-------- EXTRACTED RECORDS --------

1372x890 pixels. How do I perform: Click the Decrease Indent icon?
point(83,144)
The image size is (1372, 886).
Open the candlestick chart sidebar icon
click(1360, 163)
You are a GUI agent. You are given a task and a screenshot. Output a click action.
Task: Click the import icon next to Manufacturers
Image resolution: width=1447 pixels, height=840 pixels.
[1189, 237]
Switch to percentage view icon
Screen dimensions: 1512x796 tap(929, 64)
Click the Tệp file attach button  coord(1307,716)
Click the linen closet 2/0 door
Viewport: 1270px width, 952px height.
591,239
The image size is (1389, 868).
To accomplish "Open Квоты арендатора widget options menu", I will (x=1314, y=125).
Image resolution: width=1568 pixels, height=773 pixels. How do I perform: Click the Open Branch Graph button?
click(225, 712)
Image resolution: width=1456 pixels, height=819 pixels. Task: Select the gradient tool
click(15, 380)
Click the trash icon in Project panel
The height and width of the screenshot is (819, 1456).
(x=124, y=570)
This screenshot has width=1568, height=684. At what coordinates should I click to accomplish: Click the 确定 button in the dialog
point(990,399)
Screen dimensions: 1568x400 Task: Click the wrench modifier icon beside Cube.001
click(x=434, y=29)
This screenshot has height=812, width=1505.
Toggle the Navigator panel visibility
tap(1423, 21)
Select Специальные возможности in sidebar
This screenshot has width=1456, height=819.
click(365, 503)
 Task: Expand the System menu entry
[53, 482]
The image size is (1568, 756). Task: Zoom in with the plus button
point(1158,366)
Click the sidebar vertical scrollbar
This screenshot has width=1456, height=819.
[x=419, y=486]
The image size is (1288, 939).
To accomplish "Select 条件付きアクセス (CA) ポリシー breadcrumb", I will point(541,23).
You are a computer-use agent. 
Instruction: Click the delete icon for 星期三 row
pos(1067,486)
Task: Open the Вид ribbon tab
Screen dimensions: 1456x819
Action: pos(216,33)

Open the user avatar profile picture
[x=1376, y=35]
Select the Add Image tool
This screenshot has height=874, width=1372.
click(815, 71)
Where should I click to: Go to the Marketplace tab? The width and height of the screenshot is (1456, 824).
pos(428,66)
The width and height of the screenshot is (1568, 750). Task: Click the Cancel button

--------

### WORK TO COMPLETE
Search the data above for lines holding "will" and copy each of them.

### TASK RESPONSE
To accomplish "Open Квоты арендатора widget options menu", I will (x=1314, y=125).
To accomplish "Select 条件付きアクセス (CA) ポリシー breadcrumb", I will point(541,23).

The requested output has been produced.